[Start of section]

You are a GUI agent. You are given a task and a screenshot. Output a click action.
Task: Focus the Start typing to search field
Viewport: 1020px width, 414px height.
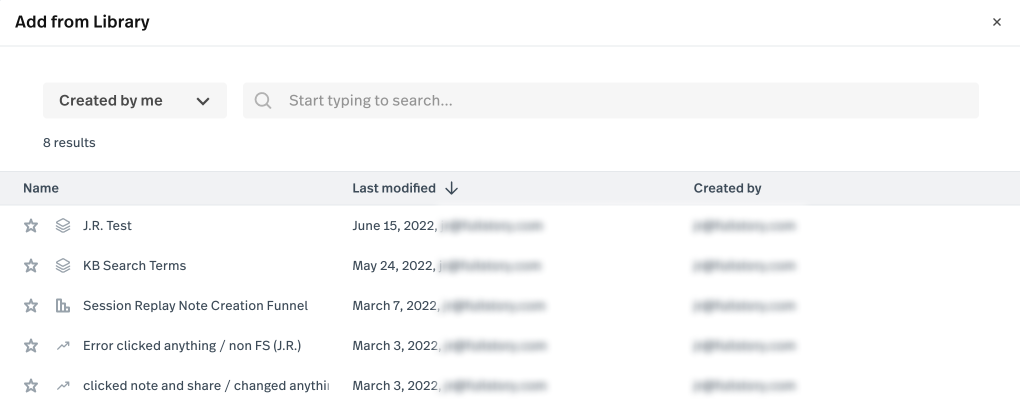coord(620,101)
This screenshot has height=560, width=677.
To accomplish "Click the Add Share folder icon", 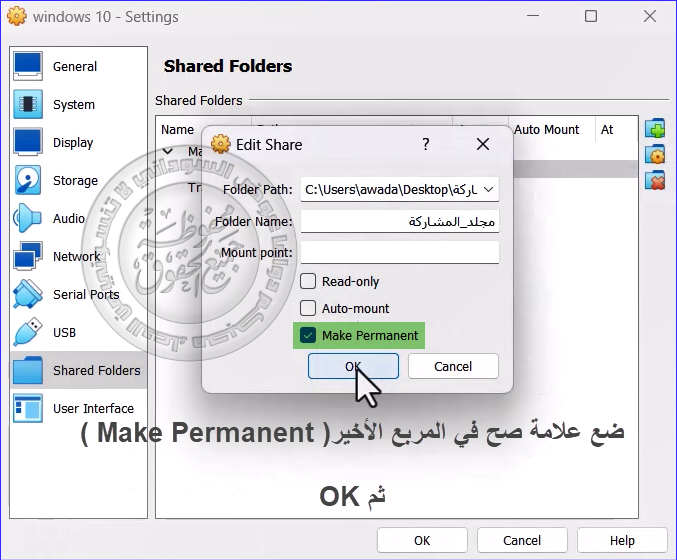I will click(x=655, y=129).
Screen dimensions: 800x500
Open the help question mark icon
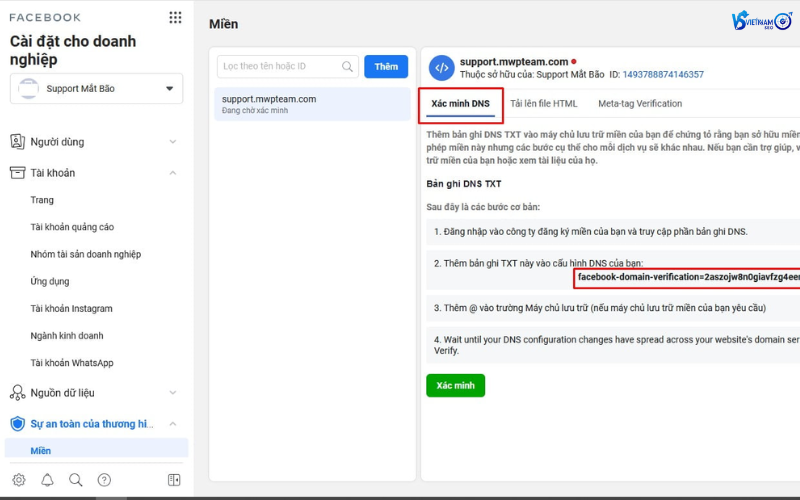[104, 480]
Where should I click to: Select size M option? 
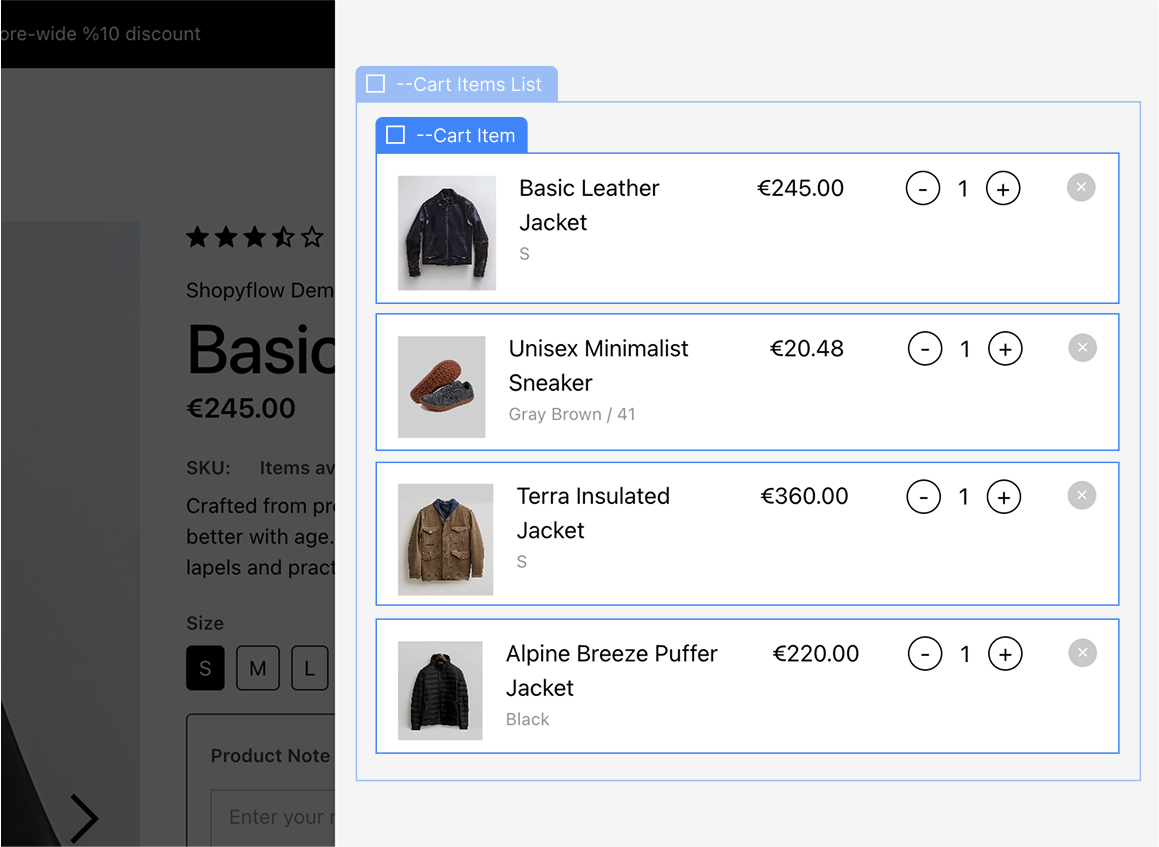click(257, 668)
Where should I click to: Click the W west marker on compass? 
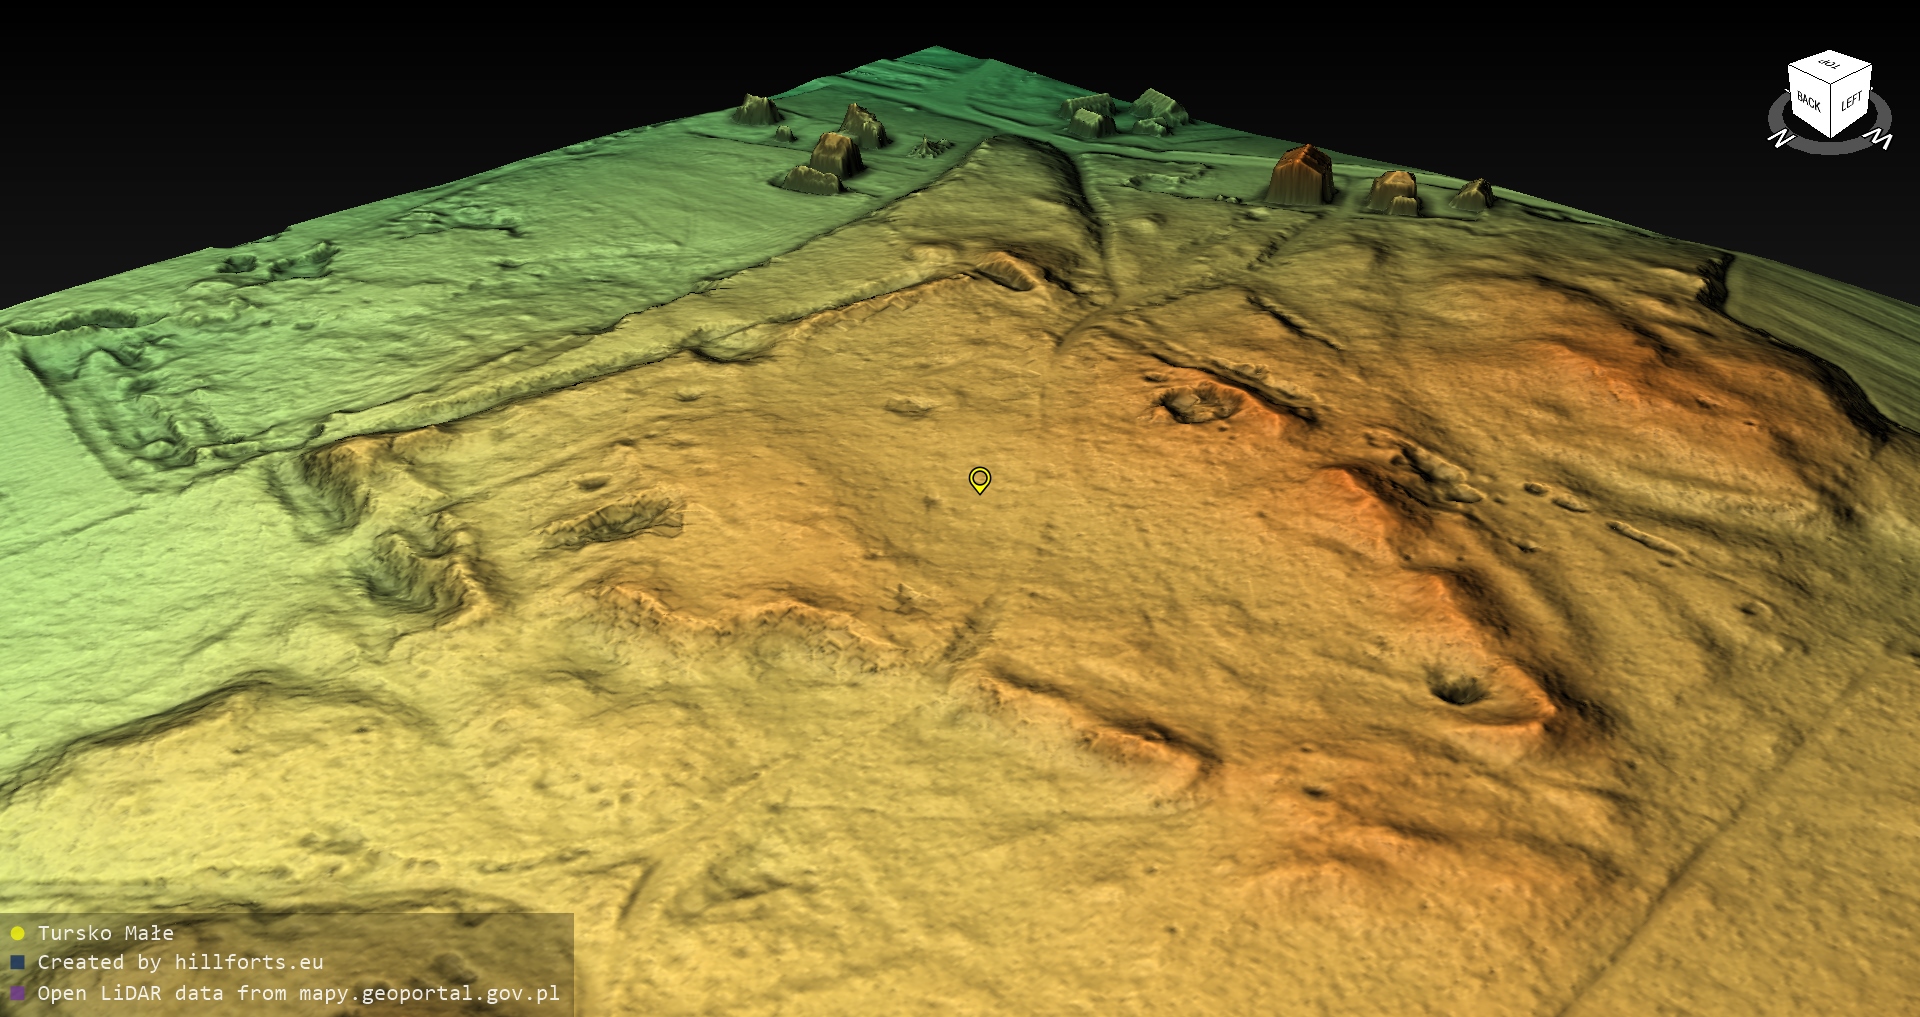[x=1880, y=138]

[End of section]

The problem:
Line count for the string "screenshot": give the number of lines in the listing that hold it, with no other output.

Answer box:
2